Sejer traced a stripe through the moisture on his glass. 'Maybe they thought he was just trying to frighten her. Make the others lose face. If only he had settled for that.'

'But there must have been something they could have done! A chap who's dead drunk with a loaded shotgun in his hands, and they all stand there paralysed, looking on?'

'There's not always an explanation for everything,' Sejer said. Skarre didn't care for the idea that any human being could be prey, to such an extent, to their own primitive urges.

'They must have been totally taken by surprise,' Sejer said.

'Too much so to coax him out of the rage that must have overwhelmed him. And they didn't have time enough, or the psychological insight.' Sejer felt something tugging at the back of his mind. He felt like rolling a cigarette, but he smoked only one a day, and usually last thing before he went to bed. If he rolled one now, he would use up his quota. To smoke two would be unthinkable.

'He had made up his mind to shoot. He needed some kind of release.'

I could smoke half of one, he thought. And then the other half tonight. But that would be fooling myself.

'It's all so damned awful – forgive me,' said Skarre, casting a glance at the ceiling, 'the fact that they would just stand there and watch.'

'There's nothing so difficult as stepping forward to intervene. Hardly anyone ever does.'

'Maybe he'll drink a little less from now on,' Skarre mused.

'Maybe he'll drink even more,' Sejer said.
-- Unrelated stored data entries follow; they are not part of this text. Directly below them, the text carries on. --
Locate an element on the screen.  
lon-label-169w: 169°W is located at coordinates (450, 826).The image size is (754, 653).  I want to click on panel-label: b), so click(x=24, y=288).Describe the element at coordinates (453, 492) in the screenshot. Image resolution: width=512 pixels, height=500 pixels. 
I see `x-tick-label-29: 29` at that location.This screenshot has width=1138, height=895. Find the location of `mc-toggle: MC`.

Skarre clasped his hands and piously bowed his head. 'What if, as he raised the shotgun and took aim, Anita had burst into song, that beautiful and magnificent hymn, 'Onward Christian Soldiers'?' Sejer burst into uncontrollable laughter. The sound carried through the whole bar. 'What a splendid idea,' he chuckled. 'At least it would have been a surprise. It would have surely thrown him off balance for a moment.'

'We're talking about the power of God's word,' said Skarre. 'Don't you ever think about that?'

'No.'

'Everybody's at sea these days, drifting. No-one has an anchor to hold them down,' said Skarre theatrically.
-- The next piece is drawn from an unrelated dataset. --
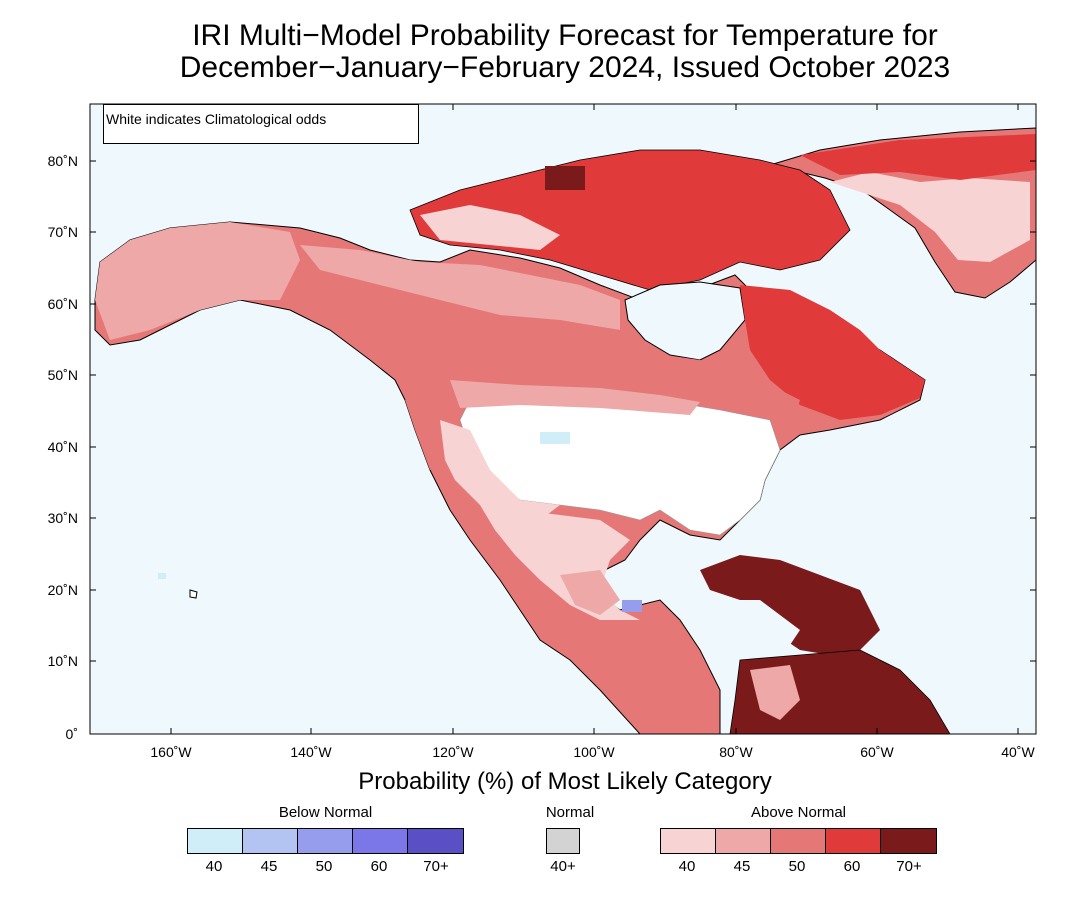 The width and height of the screenshot is (1080, 897). What do you see at coordinates (326, 812) in the screenshot?
I see `below-normal-label: Below Normal` at bounding box center [326, 812].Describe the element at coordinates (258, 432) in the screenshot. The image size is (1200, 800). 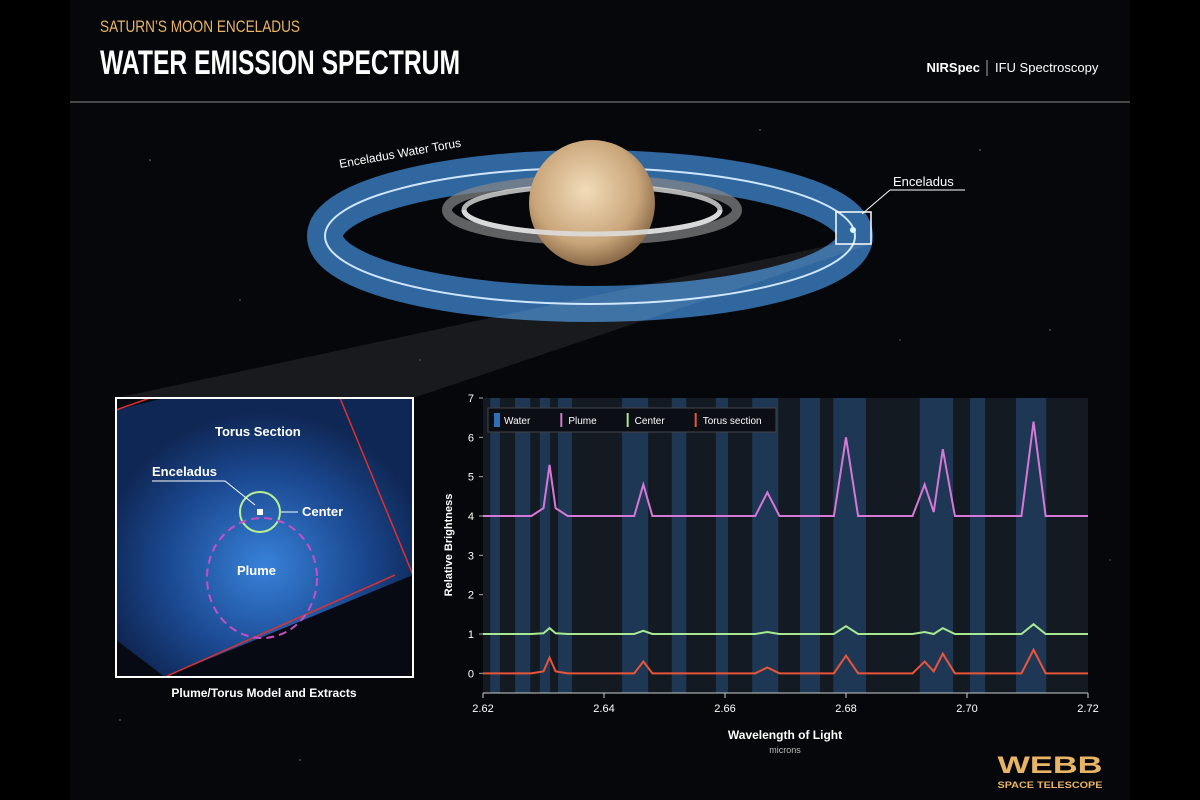
I see `region-label: Torus Section` at that location.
'Can I ask you something?' Sejer said. 'Are you 100 per cent positive that you're going to go to heaven?'

'I don't know about 100 per cent positive. There are divided opinions up there, about whether I'll have a tussle with the angel.' He took a gulp of beer from the bottle. 'Mrs Winther called twice this afternoon,' he sighed. 'I hope he turns up. She's going to wear us out.'

'Mrs Winther?'

'The mother of Andreas, who has been missing since yesterday.'

'That's yours,' said Sejer dryly.

'Okay, okay. Roger that. It's my job, I know.' Skarre gave a brisk salute. 'Search, secure, collect clues that will make plausible the likely connections in the case, as well as the guilt of the accused.'

'Do they still teach that motto at Training College? Well, she has asked for our help, at any rate. People are strange,' Sejer went on. 'They witness the most unbelievable things. But there's no guarantee that they'll come rushing to file a report with us. Obviously someone knows where he is.'

'Why are you so sure about that?' Skarre wanted to know.
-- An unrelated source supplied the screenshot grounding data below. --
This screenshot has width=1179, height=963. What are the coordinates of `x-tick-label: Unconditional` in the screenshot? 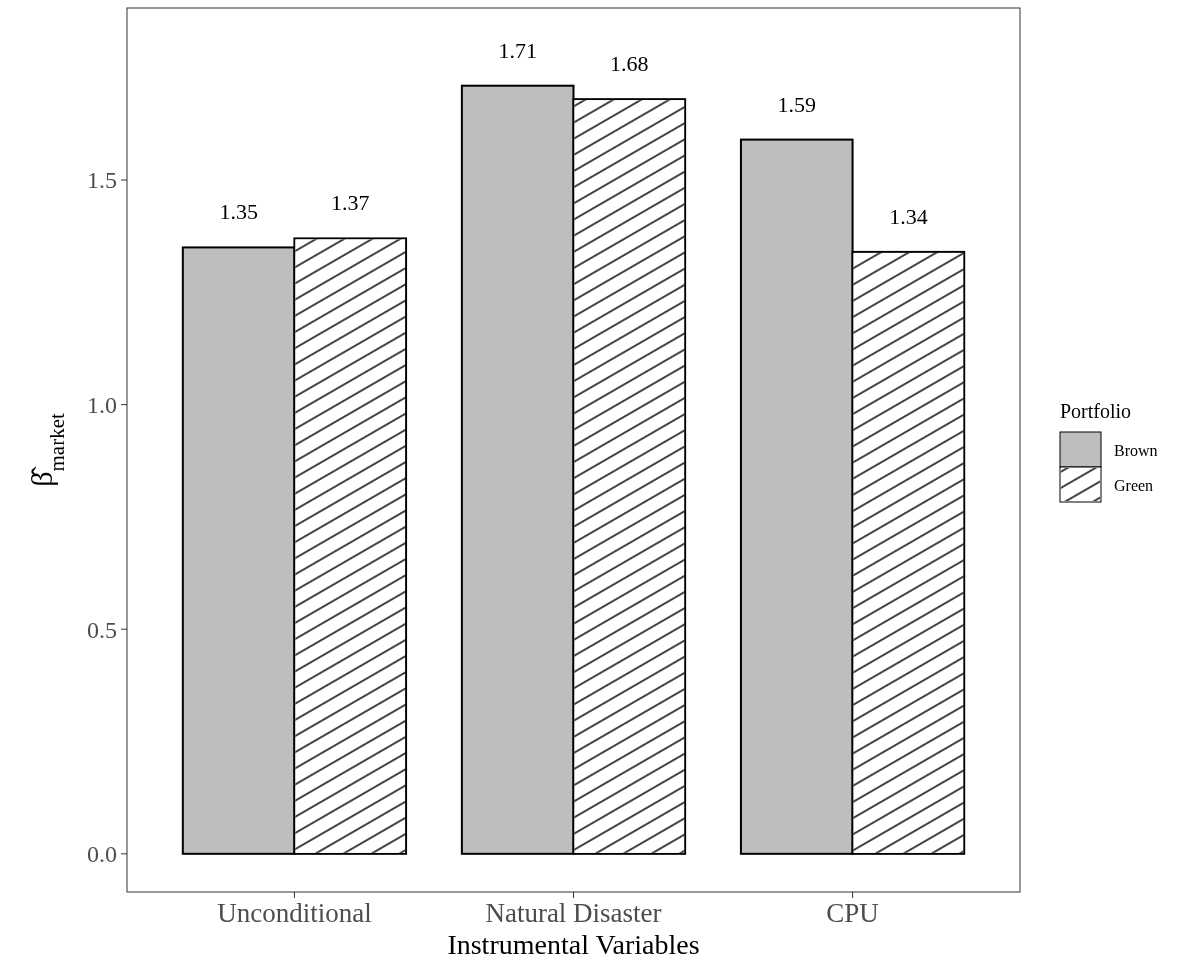 It's located at (294, 913).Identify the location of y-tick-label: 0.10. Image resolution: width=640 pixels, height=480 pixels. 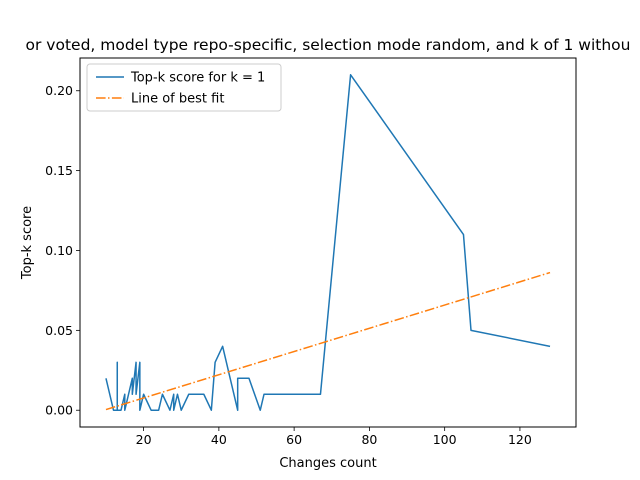
(59, 250).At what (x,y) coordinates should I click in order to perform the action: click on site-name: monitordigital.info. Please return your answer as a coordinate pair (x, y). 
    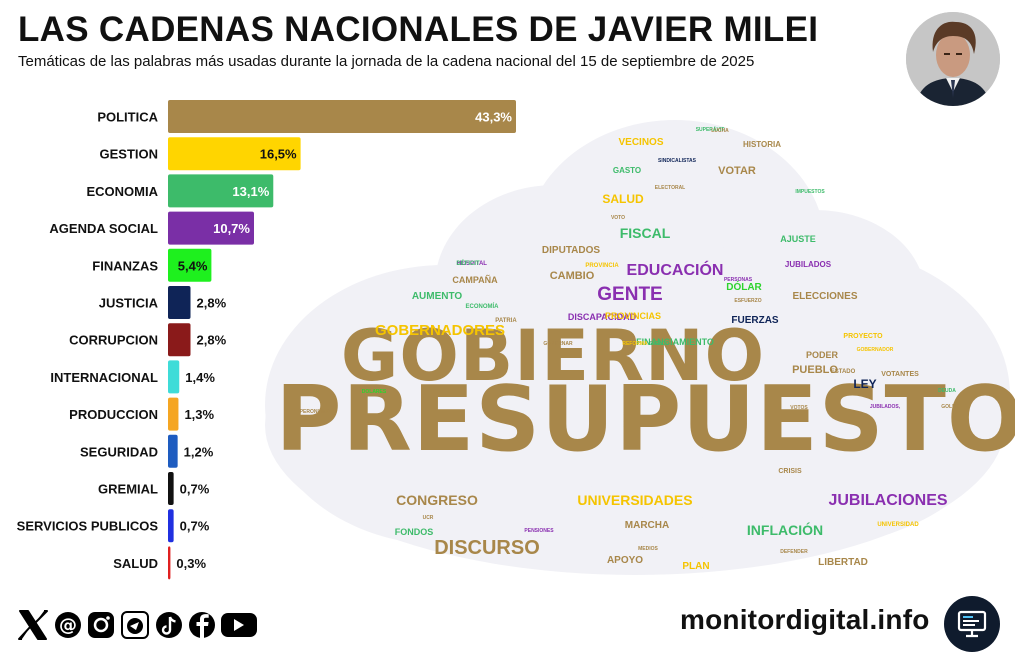
    Looking at the image, I should click on (805, 620).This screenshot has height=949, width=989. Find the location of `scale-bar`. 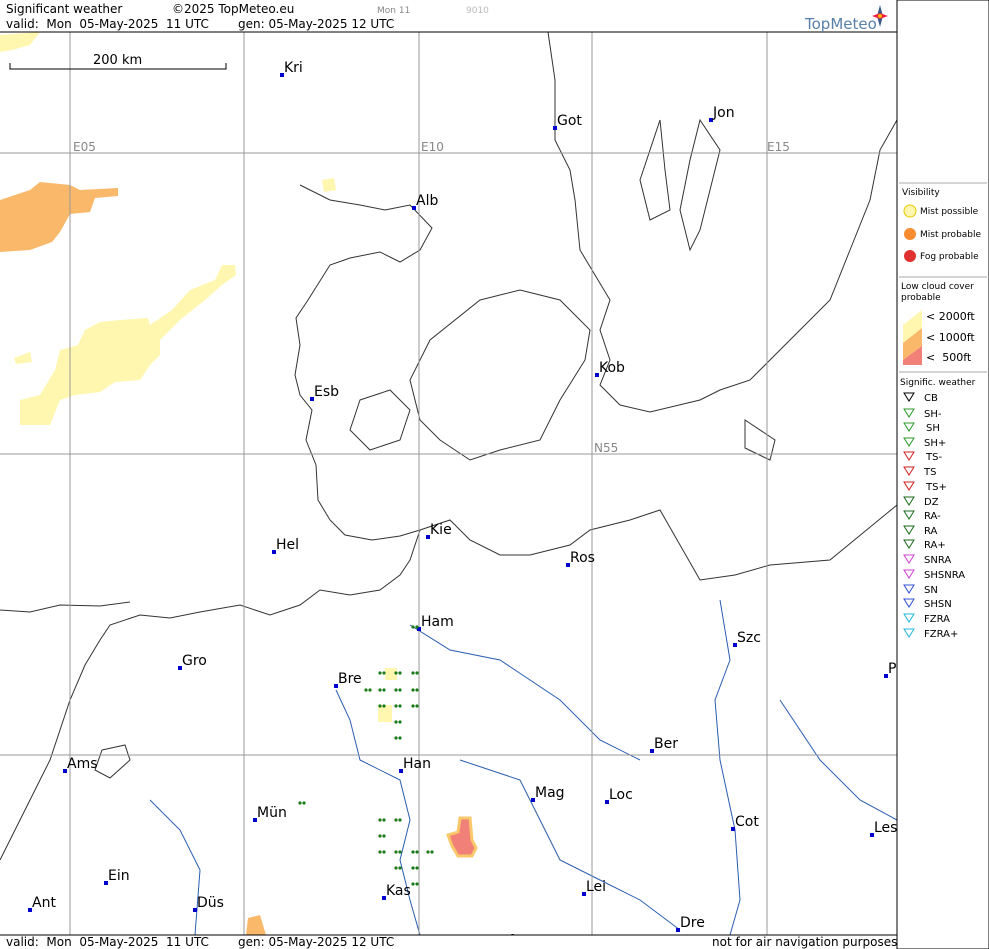

scale-bar is located at coordinates (118, 66).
'As my mother used to say, when she could still talk: 'I just know'. A person might witness a murder and never say a word about it. They have a reason for keeping quiet, though it may not be a particularly good reason.'

'I wonder what he's up to.'

'Why are you devoting so much time to this one? We have plenty of other cases.'

Skarre bent over his glass. 'He's just so goodlooking.'

'What do you mean by that?'

'I reckon there are plenty of people who'd like to get their claws into him.'

'Is this the sort of thing that occurs to you when you try to picture what might have happened?'

'He looks quite like an angel. If he doesn't turn up soon, people are going to take notice. You look like a lizard, people don't give a damn. I mean, they couldn't care less. It's a law of nature. Beautiful people, on the other hand . . . take that woman over there for instance. Everyone is turning to look at her.'

Sara waved from the end of the room, ran her fingers through her hair and made her way to their table. She paid no heed to Sejer's shyness, bent down and kissed him on the forehead. Skarre beamed.

'Kollberg is tied up to the bicycle rack outside, against the wall,' she told him.

She drank a glass of white wine with them.